# Trade in vs selling old car privately



## digitalatlas (Jun 6, 2015)

Hi,

I read somewhere that one benefit of trading in a used vehicle is that it is applied directly to the purchase price of the new (or new pre-owned) vehicle that you're purchasing, which has some tax advantage, is that true?

Let's say you want to buy a car for $20,000, and have an old vehicle that's worth $5,000. This reduces the purchase price to $15,000 and you pay HST on $15,000....is this true?

I mean, one could potentially try to sell that $5,000 vehicle privately for let's say $7,000, which is a gain of $2,000, and more than the tax savings on $5k ($650)......but that really comes down to how much more you can get privately vs tax savings (if this is even true) vs trouble of selling privately.

Anyone with experience on this matter?

Thanks.


----------



## jollybear (Jun 28, 2015)

You will get the highest value for your trade-in selling it yourself if you want to go through the hassle of advertising it, providing a provincial safety inspection (depending on your province) meeting strangers, possibly getting ridiculous low-ball offers and generally spending the time to sell it.

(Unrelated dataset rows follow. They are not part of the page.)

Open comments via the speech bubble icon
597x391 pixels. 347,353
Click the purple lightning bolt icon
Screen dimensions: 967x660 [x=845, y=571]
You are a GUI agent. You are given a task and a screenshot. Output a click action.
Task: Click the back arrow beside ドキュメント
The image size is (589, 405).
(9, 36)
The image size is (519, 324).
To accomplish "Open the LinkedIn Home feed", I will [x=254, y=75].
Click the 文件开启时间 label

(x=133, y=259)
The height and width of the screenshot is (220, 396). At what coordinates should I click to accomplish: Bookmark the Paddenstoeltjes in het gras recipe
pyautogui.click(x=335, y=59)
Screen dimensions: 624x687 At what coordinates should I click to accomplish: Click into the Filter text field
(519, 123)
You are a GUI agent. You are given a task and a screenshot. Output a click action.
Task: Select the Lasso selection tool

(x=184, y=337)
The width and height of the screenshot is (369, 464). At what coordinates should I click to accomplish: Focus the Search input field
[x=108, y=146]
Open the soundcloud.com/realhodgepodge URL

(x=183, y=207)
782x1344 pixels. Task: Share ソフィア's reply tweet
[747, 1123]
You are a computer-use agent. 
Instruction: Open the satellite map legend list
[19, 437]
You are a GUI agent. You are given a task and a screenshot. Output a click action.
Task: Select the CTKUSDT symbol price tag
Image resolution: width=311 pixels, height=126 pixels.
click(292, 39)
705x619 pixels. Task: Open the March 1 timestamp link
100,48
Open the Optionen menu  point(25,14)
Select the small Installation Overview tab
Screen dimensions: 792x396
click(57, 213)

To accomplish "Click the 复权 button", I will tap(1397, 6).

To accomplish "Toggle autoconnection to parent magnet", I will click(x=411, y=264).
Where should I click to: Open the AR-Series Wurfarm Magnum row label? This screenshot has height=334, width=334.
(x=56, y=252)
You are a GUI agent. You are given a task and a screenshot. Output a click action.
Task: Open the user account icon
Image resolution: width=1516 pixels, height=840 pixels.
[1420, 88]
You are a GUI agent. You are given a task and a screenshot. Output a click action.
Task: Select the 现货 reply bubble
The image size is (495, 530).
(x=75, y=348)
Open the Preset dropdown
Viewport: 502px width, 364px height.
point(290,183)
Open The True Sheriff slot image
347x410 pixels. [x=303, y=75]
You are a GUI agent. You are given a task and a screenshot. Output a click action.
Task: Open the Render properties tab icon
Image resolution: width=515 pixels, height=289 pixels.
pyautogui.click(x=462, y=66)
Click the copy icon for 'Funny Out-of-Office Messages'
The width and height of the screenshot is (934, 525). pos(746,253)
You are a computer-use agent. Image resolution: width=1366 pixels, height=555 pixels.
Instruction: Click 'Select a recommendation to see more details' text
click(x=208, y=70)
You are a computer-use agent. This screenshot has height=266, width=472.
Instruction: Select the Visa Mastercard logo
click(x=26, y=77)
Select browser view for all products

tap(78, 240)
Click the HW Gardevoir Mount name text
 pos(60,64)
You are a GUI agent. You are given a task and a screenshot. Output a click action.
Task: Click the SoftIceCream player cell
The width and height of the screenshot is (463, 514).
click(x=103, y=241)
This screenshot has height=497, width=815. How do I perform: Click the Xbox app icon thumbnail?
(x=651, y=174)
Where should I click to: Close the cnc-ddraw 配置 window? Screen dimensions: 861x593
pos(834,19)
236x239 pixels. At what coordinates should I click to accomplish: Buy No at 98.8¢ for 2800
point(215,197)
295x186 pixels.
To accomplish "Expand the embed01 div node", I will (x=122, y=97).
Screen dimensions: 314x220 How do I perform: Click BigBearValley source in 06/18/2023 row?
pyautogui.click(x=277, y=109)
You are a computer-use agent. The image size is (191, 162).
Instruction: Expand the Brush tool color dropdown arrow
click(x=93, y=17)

The tax advantage is correct trading it in to a dealership as you only pay tax on the difference. I know in Manitoba you can apply for a PST refund if you buy/sell a vehicle so you are basically saving the GST on the value of your trade-in


----------



## Mortgage u/w (Feb 6, 2014)

Indeed, if you trade in, the taxes get deducted so you benefit.

If possible, try selling private and process the transfer through the same transaction of your purchase. Dealers allow this. The benefit is the same as a trade in except you are saving taxes on a higher trade amount in which you already found a buyer for.


----------



## Pluto (Sep 12, 2013)

They will only give you wholesale value for your trade in. If your tradin is worth 5000 retail, I'd be surprised if a dealer would give you much over 2000, maybe less. Dealers low ball you because they take on the risk of an old car.


----------



## sags (May 15, 2010)

I am not comfortable having someone "test drive" the vehicle without being able to verify they have a valid license and insurance coverage.........so I trade them in.


----------



## jargey3000 (Jan 25, 2011)

pluto summed it up pretty good.


----------



## jargey3000 (Jan 25, 2011)

for sags:


----------



## jargey3000 (Jan 25, 2011)




----------



## jargey3000 (Jan 25, 2011)




----------



## digitalatlas (Jun 6, 2015)

The dealer will let me process a purchase along with the recent private sale of the old vehicle??? Does this apply to used cars and used car dealerships? How does it even work? If I sell the car for 7k privately, I give the dealer 7k and they will deduct the 7k from the purchase price and I save tax on the 7k? As opposed to the 4k they might offer me for trade in? What kind of paperwork would they need to see, you've done this? I find it surprising dealers (especially for used cars) would be willing to do this...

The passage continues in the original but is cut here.